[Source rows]
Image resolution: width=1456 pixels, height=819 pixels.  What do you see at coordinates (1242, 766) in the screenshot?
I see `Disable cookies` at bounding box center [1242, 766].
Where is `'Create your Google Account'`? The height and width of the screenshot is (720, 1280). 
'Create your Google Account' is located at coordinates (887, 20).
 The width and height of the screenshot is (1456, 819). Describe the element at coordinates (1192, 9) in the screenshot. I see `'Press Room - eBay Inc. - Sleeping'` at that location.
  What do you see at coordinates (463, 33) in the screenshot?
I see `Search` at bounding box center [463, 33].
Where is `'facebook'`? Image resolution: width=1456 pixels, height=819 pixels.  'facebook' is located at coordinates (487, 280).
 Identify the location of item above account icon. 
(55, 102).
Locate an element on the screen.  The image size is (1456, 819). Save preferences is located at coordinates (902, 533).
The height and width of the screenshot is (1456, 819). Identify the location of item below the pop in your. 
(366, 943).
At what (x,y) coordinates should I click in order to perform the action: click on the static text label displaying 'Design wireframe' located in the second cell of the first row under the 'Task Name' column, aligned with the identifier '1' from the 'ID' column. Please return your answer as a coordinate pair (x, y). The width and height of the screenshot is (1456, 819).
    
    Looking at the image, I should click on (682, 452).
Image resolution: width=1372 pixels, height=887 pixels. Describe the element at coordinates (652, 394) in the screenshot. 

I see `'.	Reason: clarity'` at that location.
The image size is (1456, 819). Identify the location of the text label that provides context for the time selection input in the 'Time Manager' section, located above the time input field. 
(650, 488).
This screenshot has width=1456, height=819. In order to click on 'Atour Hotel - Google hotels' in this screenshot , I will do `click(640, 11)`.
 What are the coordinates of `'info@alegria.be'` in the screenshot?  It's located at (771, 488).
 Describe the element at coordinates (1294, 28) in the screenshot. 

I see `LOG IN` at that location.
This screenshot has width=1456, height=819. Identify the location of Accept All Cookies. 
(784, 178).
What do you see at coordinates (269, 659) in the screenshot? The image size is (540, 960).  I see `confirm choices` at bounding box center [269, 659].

◆ Work to be completed
Return the rows above exactly as they appear. Begin at the line that contains "is (720, 1280)." and stop after the line that contains "coordinates (487, 280).".

◆ Solution
Where is `'Create your Google Account'`? The height and width of the screenshot is (720, 1280). 
'Create your Google Account' is located at coordinates (887, 20).
 The width and height of the screenshot is (1456, 819). Describe the element at coordinates (1192, 9) in the screenshot. I see `'Press Room - eBay Inc. - Sleeping'` at that location.
  What do you see at coordinates (463, 33) in the screenshot?
I see `Search` at bounding box center [463, 33].
Where is `'facebook'`? Image resolution: width=1456 pixels, height=819 pixels.  'facebook' is located at coordinates (487, 280).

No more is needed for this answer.